- [Given task]
Copy the lines of the records below word for word, keeping the picture out of your answer.
──────
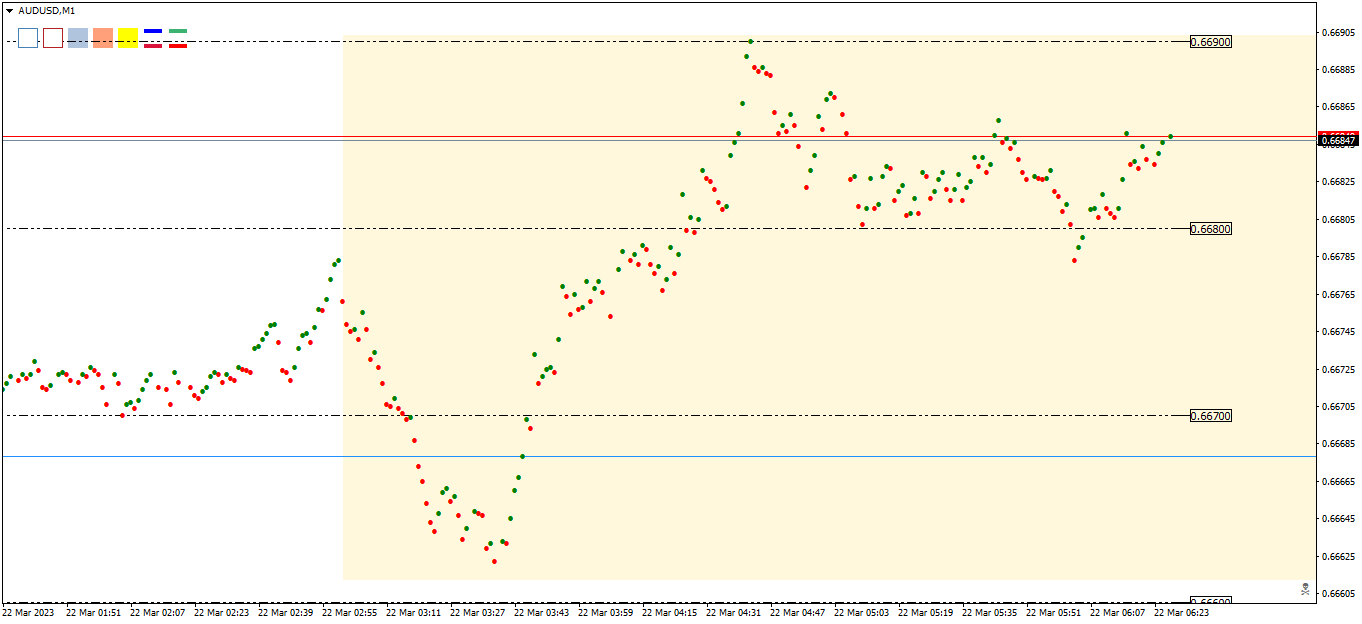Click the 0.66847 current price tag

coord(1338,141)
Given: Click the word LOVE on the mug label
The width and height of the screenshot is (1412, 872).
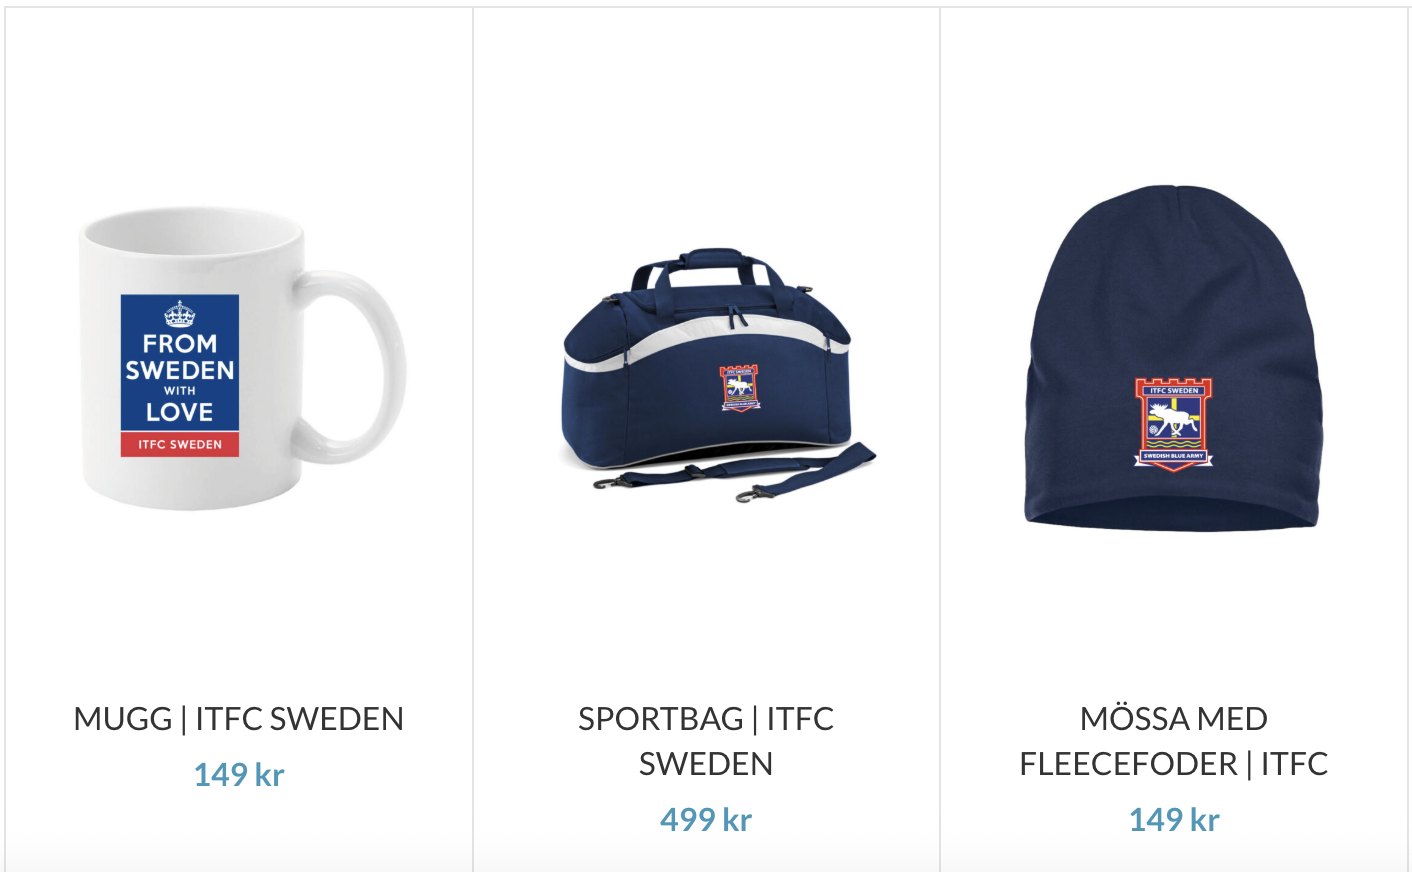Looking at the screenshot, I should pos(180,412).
──────
- [Exercise response]
Click the 0.66847 current price tag

coord(1338,141)
Given: Click the word LOVE on the mug label
The width and height of the screenshot is (1412, 872).
Looking at the screenshot, I should pos(180,412).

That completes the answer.